Come mai la scelta di trasferirsi da Milano a Roma? Sono venuto a Roma per scrivere una sceneggiatura di un film di Pupi Avati, un film sul Jazz degli anni 20, dal titolo Bix – Un’ipotesi leggendaria, basato sulla biografia del jazzista Bix Beiderbecke.
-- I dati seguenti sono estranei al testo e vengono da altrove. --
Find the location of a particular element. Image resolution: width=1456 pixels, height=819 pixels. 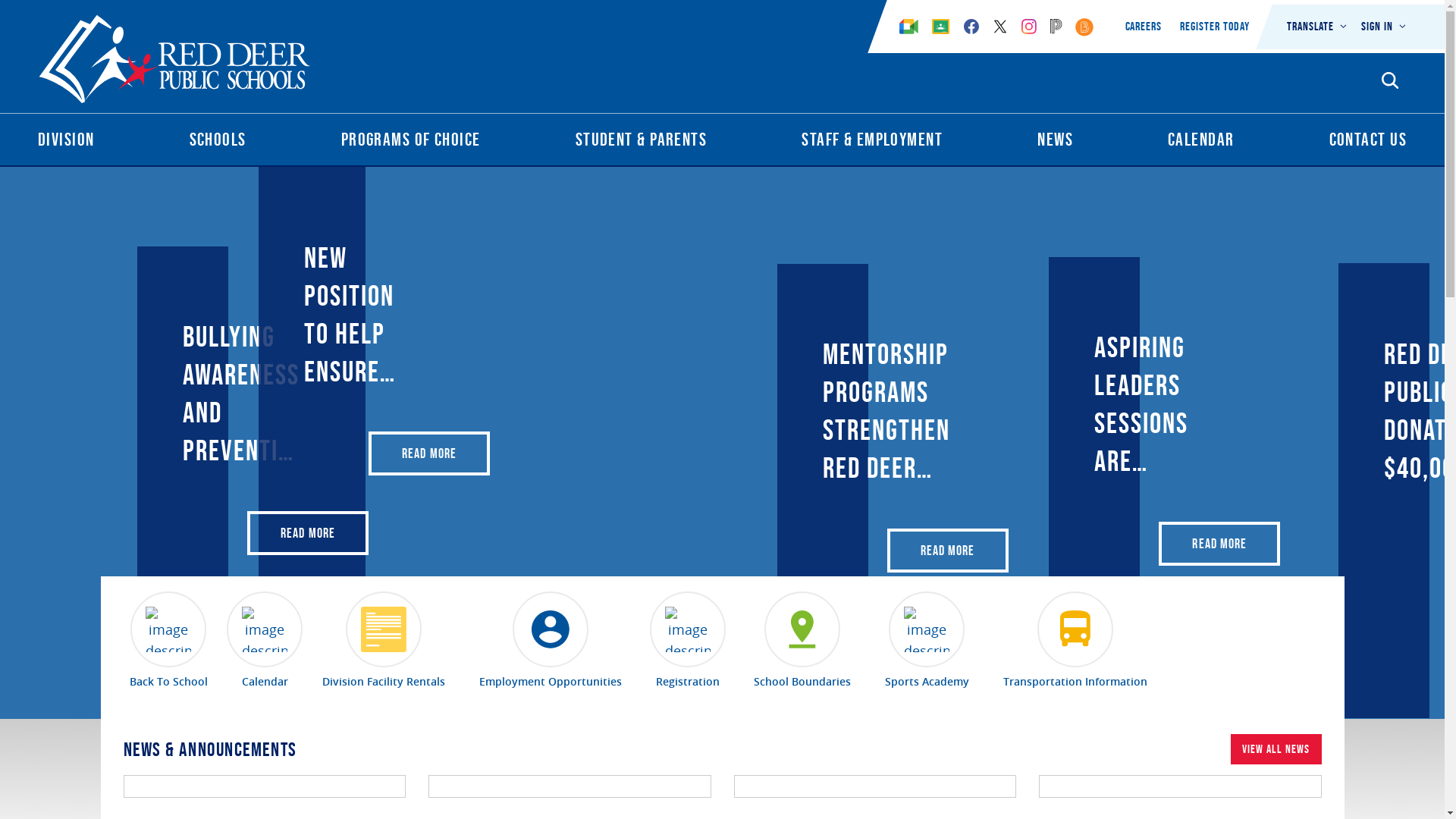

'Aspiring Leaders sessions are back at Red Deer Public' is located at coordinates (1094, 403).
Che differenza c’è fra il suo Jazz e il Jazz di oggi? La stessa differenza che c’è fra il cielo e l’inferno. Io mi occupo di Jazz da sessant’anni e quelli di oggi non capisco nemmeno una nota. Mi sono fermato agli anni 60, Miles Davis, Charlie Parker, John Coltrane questi personaggi che ho conosciuto personalmente, sono stati l’ultima cosa bella del Jazz, ma sono contento di rimanere legato alla tradizione. Per me il Jazz è Armstrong, Benny Goodman, Glenn Miller, questi artisti qui.
La musica di oggi non le piace, forse perché tendono a mischiare varie musicalità? Non è nemmeno tanto quello, ci sono paesi in cui hanno una musica migliore della nostra. La canzone italiana è inascoltabile. Ci sono dei paesi invece che hanno una musica meravigliosa, come il Brasile, io amo la Bossa Nova quasi come il Jazz e fanno delle cose stupende una più bella dell’altra. Avevo degli amici che sono morti tutti ed erano gli unici che sapevano cantare Luigi Tenco, Sergio Endrigo, Bruno Lauzi, Fred Bongusto e Bruno Martino, questi si che sapevano cantare.